To keep her from falling, Jess shifted her own position and held Red Deer tightly. When Jess laid her cheek on her friend’s black hair, she noticed a large pool of blood soaking into the mat beneath Red Deer.
“Do you remember, Jessica, the first day…we went to the creek?” Jess sensed a smile in Red Deer’s voice. “You told me…of your beloved Kentucky, and I told you I would have a son.”
Jess spoke past the tightness in her throat. “I remember.” She recalled the time they had spent playing in the creek, splashing each other and reliving the joys of youth.
“You…became my friend that day. That was the happiest day I remember.”
“It was for me, as well,” Jess whispered. It was true. Jess recalled Red Deer’s laughter and the water running from her hair. It would be how she would always remember her.
When Red Deer said nothing more, Lone Wolf knelt beside his wife to share Jess’s burden. Red Deer laid her head against his shoulder.
Several more spasms came, each more brutal than the one before. Helplessly, Jess stroked the short, black hair, agonizing that Red Deer’s nightmares were coming true. She would be taken from her son.
Red Deer shuddered. All at once, Jess looked around wildly, desperate for a way to save her. They were losing her.
“Bring your child,” Lone Wolf bade his wife softly. “Let your eyes rest on him and his on you. Let me tell him how strong you were for him. Let me tell him of your great love.”
It was all Red Deer needed. When the next pain came, she pulled together her strength and, with a terrible, anguished cry, brought forth her child.
One of the women received him.
“It’s a son,” Jess cried shakily. “You have a son!”
With joyous tears in her eyes, Red Deer collapsed against her. Lone Wolf pulled his wife into his arms, held her close against him, and laid his big hand alongside her face. After a seemingly endless moment, he gently laid Red Deer down.
Jake’s low voice drifted in from outside. Another woman entered the lodge. She brought the orange blanket Jess had spent months weaving for her friend. The woman handed it to Jess, then quietly ducked out again.
As her own tears began to run, Jess hugged it against her, wishing she could cling instead to Jake. But she knew he would leave Red Deer with her family and friends now and would wait outside for her.
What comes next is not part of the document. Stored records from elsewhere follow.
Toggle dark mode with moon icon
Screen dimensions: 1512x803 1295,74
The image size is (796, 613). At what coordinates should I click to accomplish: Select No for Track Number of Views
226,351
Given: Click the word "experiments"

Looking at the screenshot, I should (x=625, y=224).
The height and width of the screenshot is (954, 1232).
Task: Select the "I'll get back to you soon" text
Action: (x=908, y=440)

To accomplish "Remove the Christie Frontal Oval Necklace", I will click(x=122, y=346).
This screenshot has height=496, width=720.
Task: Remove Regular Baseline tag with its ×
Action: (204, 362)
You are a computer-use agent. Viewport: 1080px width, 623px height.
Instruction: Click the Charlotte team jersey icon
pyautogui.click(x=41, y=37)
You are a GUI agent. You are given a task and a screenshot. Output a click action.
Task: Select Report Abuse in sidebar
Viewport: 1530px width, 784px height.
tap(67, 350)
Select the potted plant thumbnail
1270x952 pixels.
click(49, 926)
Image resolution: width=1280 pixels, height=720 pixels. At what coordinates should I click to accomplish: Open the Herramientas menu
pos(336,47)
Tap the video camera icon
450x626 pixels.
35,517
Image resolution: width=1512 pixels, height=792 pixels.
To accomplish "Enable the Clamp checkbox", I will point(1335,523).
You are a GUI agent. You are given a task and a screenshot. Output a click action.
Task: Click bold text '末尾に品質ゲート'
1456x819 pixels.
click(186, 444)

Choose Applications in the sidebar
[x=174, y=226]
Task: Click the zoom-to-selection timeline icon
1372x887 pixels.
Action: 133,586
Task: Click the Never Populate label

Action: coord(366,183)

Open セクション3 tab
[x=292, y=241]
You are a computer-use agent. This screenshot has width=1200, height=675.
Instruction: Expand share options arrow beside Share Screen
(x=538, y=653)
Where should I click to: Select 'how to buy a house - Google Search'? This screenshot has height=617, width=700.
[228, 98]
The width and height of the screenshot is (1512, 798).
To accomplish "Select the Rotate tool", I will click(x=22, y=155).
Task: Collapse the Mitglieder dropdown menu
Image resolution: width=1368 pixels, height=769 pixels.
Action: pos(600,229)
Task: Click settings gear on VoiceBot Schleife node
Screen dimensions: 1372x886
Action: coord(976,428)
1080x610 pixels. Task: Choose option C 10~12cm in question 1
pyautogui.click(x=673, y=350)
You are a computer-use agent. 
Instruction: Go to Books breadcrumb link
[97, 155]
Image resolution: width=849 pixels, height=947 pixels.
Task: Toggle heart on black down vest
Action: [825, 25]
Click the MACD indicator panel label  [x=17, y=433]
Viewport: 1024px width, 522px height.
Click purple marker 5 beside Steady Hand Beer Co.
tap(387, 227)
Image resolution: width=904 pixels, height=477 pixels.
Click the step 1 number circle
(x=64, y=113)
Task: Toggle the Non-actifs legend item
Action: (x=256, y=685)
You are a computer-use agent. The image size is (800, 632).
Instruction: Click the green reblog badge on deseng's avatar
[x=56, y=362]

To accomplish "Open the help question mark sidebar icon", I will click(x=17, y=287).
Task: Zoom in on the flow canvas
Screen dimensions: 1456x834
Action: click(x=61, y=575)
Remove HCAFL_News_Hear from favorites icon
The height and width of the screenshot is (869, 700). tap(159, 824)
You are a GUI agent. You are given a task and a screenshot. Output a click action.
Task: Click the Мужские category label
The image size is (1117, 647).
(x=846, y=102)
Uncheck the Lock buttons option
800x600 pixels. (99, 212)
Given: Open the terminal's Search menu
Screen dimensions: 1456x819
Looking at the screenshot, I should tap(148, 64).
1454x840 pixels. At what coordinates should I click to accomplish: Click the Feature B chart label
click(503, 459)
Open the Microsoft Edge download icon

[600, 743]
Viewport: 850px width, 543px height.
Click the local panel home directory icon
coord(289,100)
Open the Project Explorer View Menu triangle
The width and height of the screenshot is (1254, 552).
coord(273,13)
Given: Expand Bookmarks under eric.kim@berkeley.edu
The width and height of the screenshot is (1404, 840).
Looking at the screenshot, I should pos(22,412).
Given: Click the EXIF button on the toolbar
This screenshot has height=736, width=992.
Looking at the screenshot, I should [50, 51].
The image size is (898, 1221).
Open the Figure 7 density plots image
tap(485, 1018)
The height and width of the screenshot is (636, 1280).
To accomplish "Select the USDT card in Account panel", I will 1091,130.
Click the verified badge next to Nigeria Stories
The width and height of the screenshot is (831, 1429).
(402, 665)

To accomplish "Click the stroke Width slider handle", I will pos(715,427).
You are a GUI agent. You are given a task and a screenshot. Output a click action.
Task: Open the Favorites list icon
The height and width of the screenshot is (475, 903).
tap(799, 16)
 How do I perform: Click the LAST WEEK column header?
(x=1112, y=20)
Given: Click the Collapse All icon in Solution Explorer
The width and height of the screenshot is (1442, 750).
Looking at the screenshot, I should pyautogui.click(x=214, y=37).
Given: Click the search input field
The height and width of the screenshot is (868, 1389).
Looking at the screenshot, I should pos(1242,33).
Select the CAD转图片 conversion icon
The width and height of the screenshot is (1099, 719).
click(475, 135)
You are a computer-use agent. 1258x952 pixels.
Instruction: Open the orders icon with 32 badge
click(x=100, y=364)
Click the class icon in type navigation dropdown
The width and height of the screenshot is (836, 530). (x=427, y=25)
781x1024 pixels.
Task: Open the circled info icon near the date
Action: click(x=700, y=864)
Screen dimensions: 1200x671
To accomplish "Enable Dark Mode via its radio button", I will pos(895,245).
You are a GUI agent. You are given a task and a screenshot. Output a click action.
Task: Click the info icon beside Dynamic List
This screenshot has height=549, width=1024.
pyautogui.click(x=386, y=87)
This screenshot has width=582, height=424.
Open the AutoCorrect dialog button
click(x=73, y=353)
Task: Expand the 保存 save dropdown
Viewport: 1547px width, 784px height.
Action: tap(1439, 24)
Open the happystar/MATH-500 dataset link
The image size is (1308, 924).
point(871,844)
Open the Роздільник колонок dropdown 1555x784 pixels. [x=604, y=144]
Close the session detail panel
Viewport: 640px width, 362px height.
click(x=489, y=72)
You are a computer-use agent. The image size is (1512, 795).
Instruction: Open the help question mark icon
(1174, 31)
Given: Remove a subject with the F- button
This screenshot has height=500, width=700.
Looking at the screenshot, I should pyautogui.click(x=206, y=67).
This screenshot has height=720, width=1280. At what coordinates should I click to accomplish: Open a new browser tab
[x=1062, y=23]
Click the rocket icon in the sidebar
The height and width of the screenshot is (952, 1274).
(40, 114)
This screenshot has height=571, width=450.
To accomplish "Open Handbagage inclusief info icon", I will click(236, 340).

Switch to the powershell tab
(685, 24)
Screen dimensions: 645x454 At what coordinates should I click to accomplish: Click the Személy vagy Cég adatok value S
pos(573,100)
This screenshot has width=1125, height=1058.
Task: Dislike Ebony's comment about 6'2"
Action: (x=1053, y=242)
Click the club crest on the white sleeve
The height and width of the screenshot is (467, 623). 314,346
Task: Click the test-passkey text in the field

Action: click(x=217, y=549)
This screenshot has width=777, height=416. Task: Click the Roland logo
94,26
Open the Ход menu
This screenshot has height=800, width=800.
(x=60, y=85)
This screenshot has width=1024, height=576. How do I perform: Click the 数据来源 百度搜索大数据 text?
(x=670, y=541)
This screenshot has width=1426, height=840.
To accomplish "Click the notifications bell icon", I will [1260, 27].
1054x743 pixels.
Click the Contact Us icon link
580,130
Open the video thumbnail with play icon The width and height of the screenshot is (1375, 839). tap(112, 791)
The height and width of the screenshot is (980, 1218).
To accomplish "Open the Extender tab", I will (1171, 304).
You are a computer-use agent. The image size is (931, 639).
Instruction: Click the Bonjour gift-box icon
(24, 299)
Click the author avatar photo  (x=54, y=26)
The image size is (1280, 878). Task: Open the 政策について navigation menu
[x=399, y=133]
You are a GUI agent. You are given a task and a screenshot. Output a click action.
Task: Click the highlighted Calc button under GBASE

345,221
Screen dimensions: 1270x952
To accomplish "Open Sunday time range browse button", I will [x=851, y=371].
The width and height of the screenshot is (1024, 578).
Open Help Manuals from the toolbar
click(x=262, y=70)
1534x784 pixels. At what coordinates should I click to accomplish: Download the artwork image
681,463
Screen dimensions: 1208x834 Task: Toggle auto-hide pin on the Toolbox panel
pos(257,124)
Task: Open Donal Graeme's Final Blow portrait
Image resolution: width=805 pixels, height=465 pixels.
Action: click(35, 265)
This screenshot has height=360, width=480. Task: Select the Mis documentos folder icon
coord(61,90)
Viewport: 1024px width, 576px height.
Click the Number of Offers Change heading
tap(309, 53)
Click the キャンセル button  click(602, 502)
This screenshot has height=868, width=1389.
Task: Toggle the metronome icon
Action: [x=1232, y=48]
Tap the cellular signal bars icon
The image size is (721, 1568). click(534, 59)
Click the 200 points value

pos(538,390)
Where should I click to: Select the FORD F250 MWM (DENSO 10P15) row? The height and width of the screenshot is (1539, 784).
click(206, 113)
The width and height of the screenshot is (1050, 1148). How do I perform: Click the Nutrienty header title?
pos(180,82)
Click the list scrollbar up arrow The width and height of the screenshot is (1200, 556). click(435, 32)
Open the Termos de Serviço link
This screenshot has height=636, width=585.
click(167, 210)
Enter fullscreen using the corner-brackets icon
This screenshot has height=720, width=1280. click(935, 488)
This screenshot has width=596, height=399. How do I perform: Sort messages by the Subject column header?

Jess sat down beside Red Deer just as the boy was laid in her friend’s unmoving arms. He was sweet with his tiny, round face and silky, black hair. He yawned, his mouth impossibly little.
Blinking to hold back death, Red Deer turned her head to memorize his face. “He is red.” She smiled softly to Jess. Seeing her need, Lone Wolf moved the infant against her.
The beautiful mother this child would never know kissed his brow. Red Deer’s damp eyes moved to Jess. “Is he healthy?” she asked.
Jess bent over him and nodded, unable to answer. She felt like she herself was dying inside. “He’s perfect,” she finally managed. Knowing her friend was fading, Jess leaned forward and kissed her cheek. Then she unfolded the blanket.